## WHAT THE TASK REQUIRES:
Which lines of the data below contain "Open"? Please show them all.

___ RECORDS SUPPLIED

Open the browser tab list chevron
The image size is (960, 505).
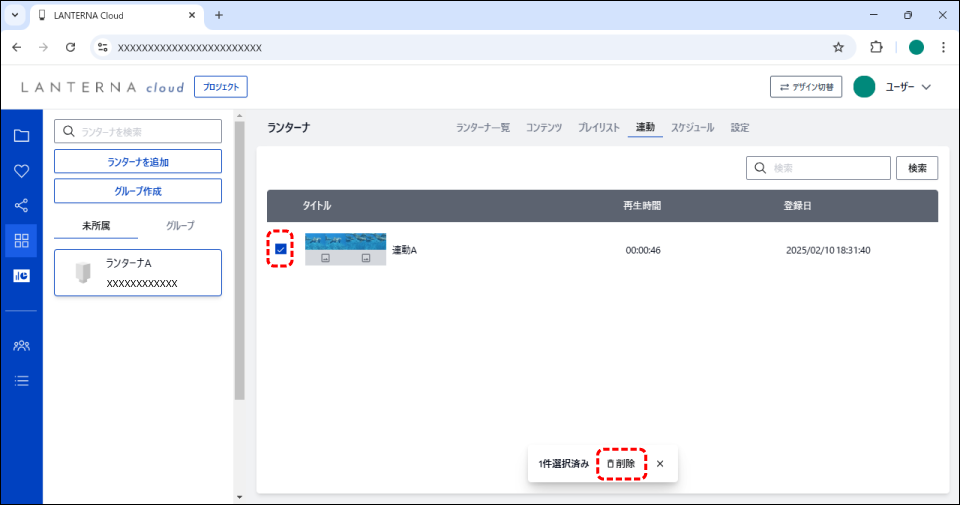(x=15, y=15)
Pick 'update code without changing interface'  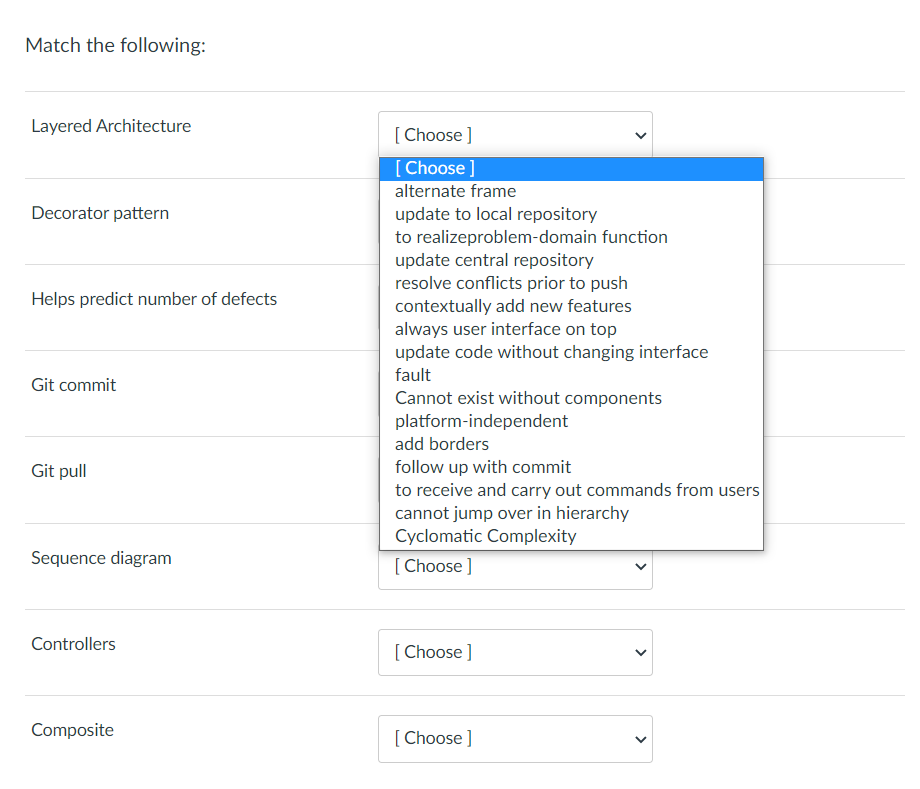click(571, 352)
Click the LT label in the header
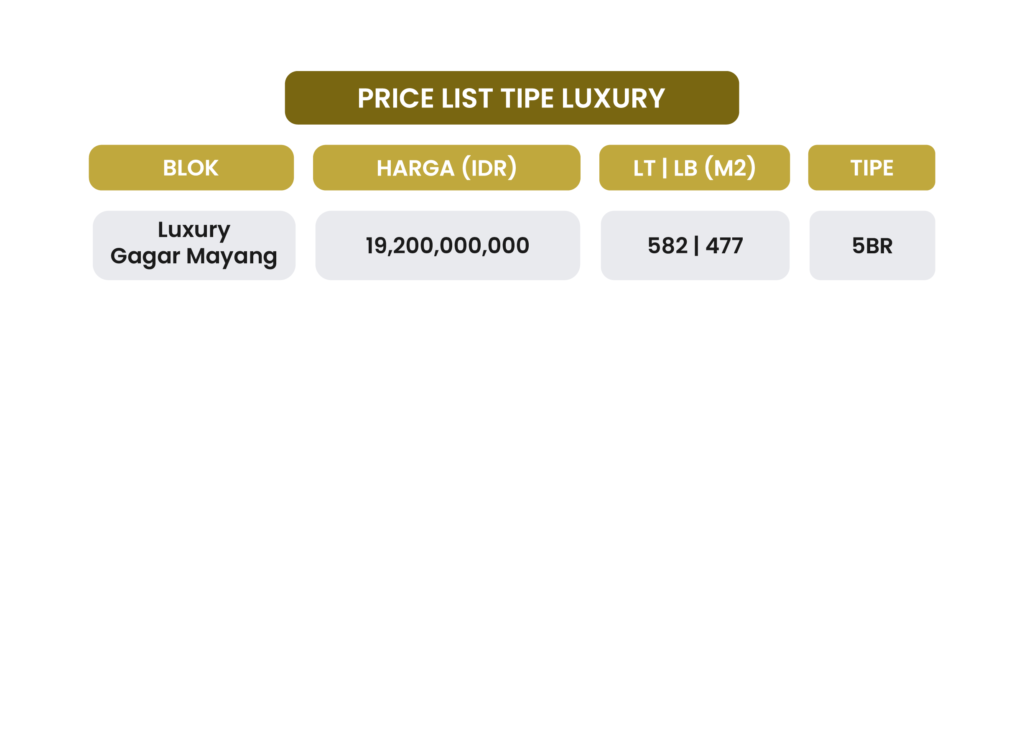This screenshot has width=1024, height=752. 644,168
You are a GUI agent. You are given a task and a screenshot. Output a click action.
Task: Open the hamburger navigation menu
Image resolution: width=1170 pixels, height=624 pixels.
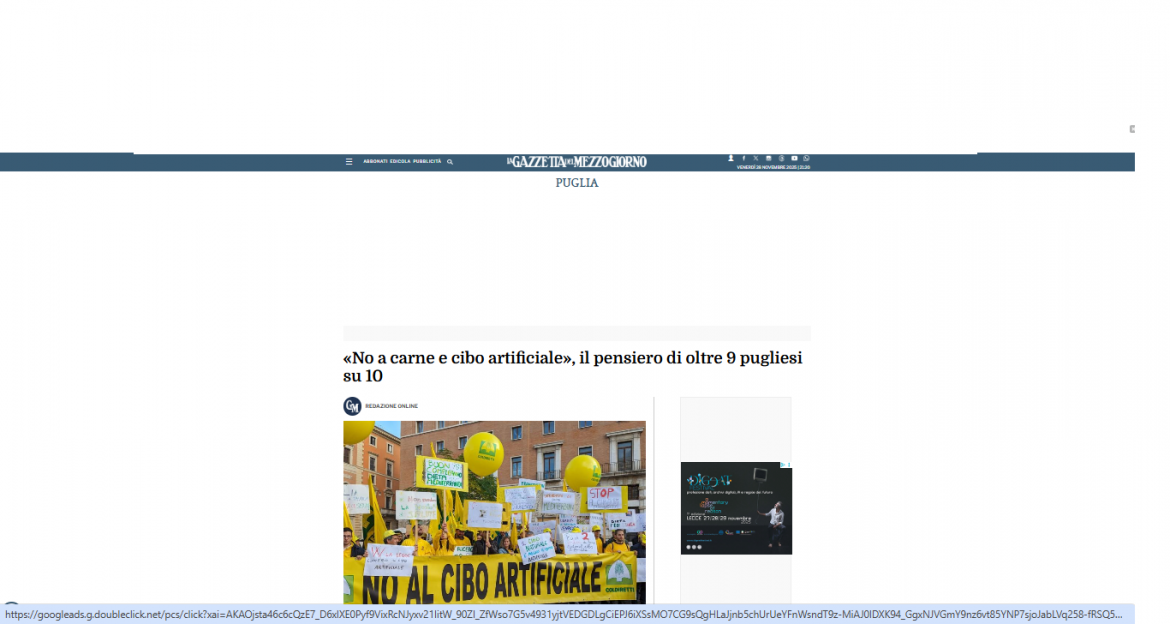coord(348,161)
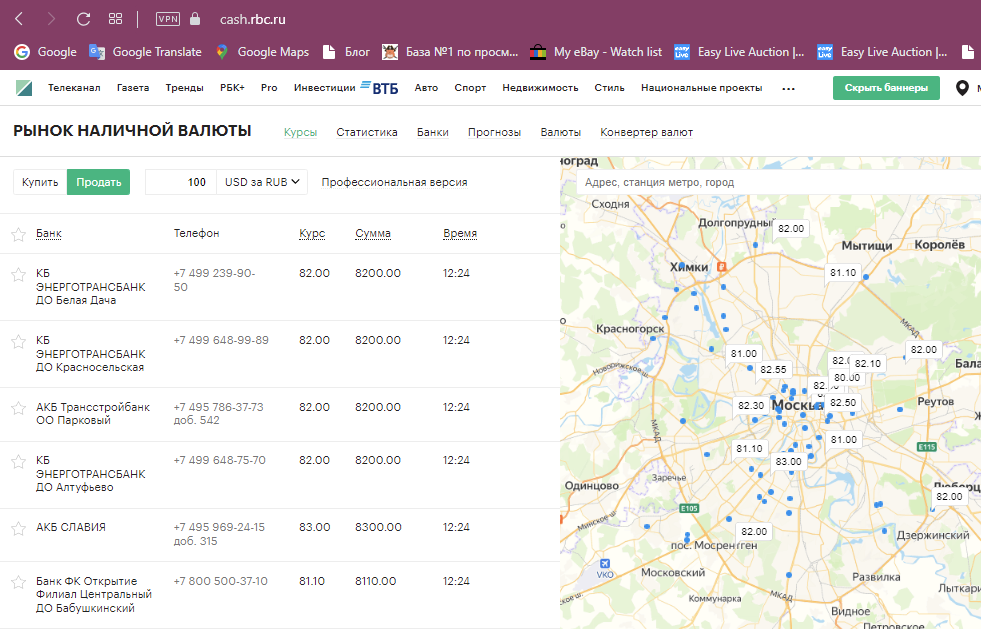Expand the three-dots more menu
Screen dimensions: 981x629
[x=788, y=88]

______

## SOLUTION:
Open the browser tab list chevron
Task: Open the hamburger navigation menu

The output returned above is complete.